▶ **Task to carry out**
Could you reproduce, word for word, the stretch from "Deepak L. Bhatt, MD, MPH: Really" through "Terrific. Eric Cannon?" in the text on reducing cardiovascular events?

▶ **Study text**
BEGIN
Video

Better Strategies to Reduce Cardiovascular Events

Following a discussion on the use of newer therapies to improve the management of residual cardiovascular risk in patients at high risk for cardiovascular events, stakeholders consider better ways to implement cost-effectiveness data and provide patients with access to newer therapies.

Transcript

Deepak L. Bhatt, MD, MPH: I’d like to thank all of you for this extremely rich and informative discussion. Before concluding, I’d like to get some final thoughts from each of you. Maybe we’ll just go alphabetically. I’ll start with Adam Bress.

Adam Bress, PharmD, MS: Sure. There are only a few health care interventions that I would label as public health best buys. I mentioned generic statins. I mentioned treating hypertension. The recent analysis around icosapent ethyl in high-risk patients puts it in that category as a public health best buy, and we should be considering how to best implement these data to reduce cardiovascular disease risk to the greatest extent to the largest population.

Deepak L. Bhatt, MD, MPH: Really good thoughts. Let me turn to Dr Budoff.

Matthew J. Budoff, MD: Going from cost-effectiveness toward clinical effectiveness or event reduction, icosapent ethyl ends up giving us the biggest bang for our buck as far as event reduction. We’ve seen 25% to 30%-plus event reductions by adding icosapent ethyl to statins. Although we don’t see head-to-head studies, we see a significantly larger number than what we’ve seen from other therapies, like ezetimibe or PCSK9s. Even the diabetes agents—SGLT2s or GLP1s—have not achieved that event reduction. That incremental benefit in the right patients, such as the patients with high triglycerides, will be very beneficial.

Deepak L. Bhatt, MD, MPH: Terrific. Eric Cannon?

Eric Cannon, PharmD, FAMCP: Thank you. This conversation has been amazing, and it’s highlighted many of the advances we’ve had in this area. Ultimately, though, we need to find these patients. Having appropriate strategies to identify the patients who can benefit from these therapies is really incumbent on all of us. As we look at our clients and those employer groups that we take care of, how do we, within their population, identify those patients who may not be looking to go to the doctor but are at high risk and could definitely benefit from these therapies? This is 1 of those things that we’re really focused on, and it’s a huge opportunity for us going forward because we now have a lot of treatments that will benefit our patients.

Deepak L. Bhatt, MD, MPH: Great. Dr Navar?
END
▶ **Input data**
BEGIN
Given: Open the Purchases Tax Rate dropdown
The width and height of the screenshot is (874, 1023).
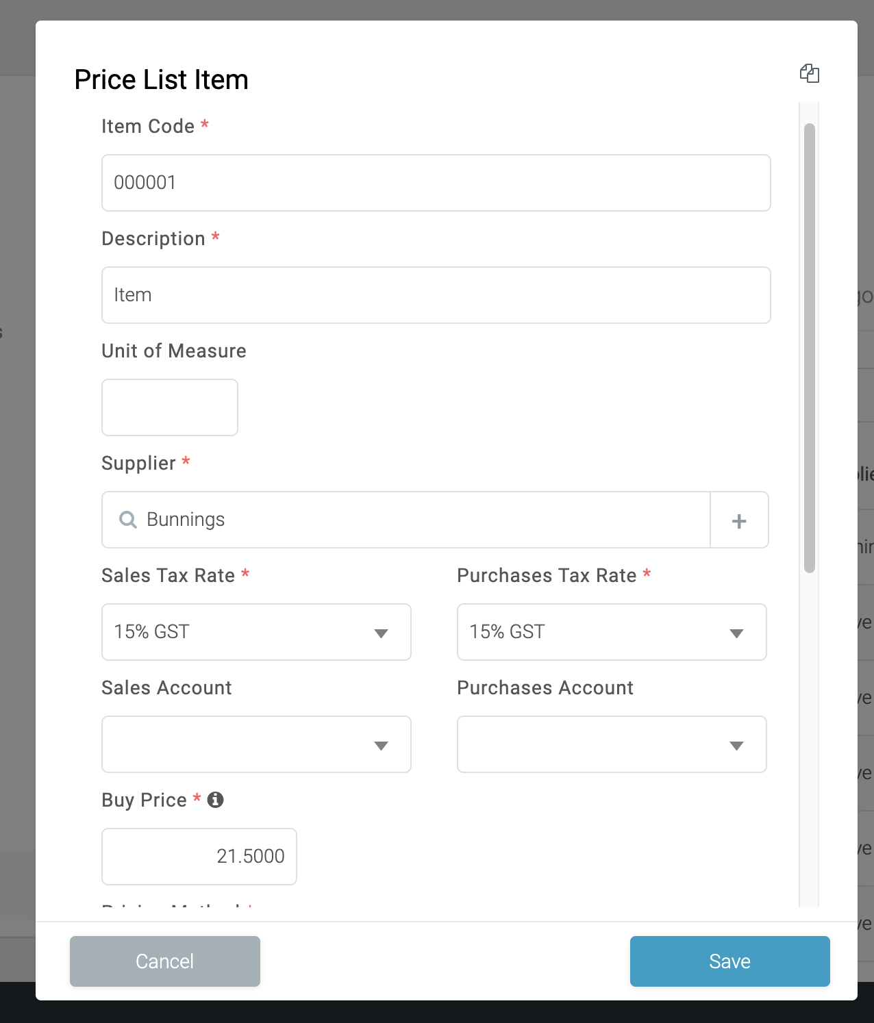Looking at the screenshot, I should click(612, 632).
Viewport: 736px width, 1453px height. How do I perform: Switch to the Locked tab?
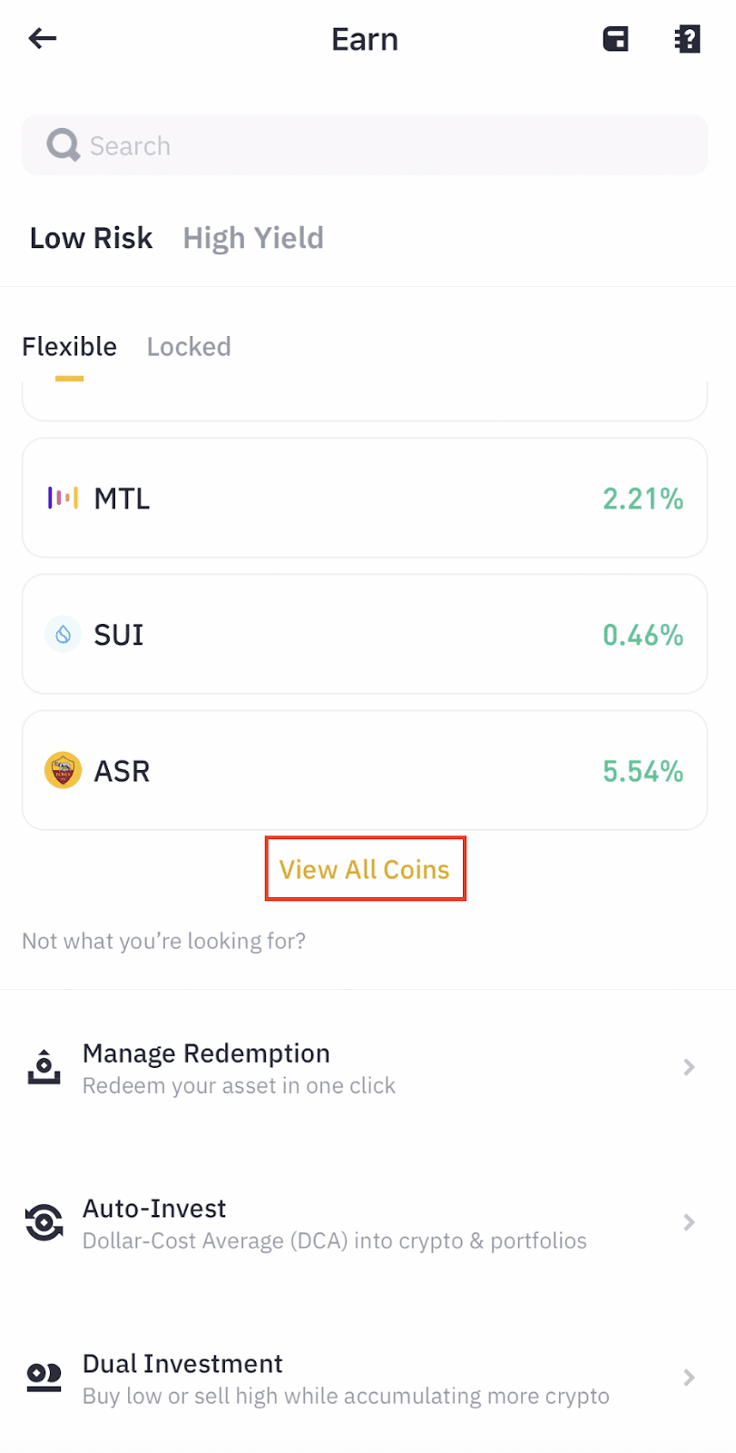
END
▶ **Response for this exercise**
Deepak L. Bhatt, MD, MPH: Really good thoughts. Let me turn to Dr Budoff.

Matthew J. Budoff, MD: Going from cost-effectiveness toward clinical effectiveness or event reduction, icosapent ethyl ends up giving us the biggest bang for our buck as far as event reduction. We’ve seen 25% to 30%-plus event reductions by adding icosapent ethyl to statins. Although we don’t see head-to-head studies, we see a significantly larger number than what we’ve seen from other therapies, like ezetimibe or PCSK9s. Even the diabetes agents—SGLT2s or GLP1s—have not achieved that event reduction. That incremental benefit in the right patients, such as the patients with high triglycerides, will be very beneficial.

Deepak L. Bhatt, MD, MPH: Terrific. Eric Cannon?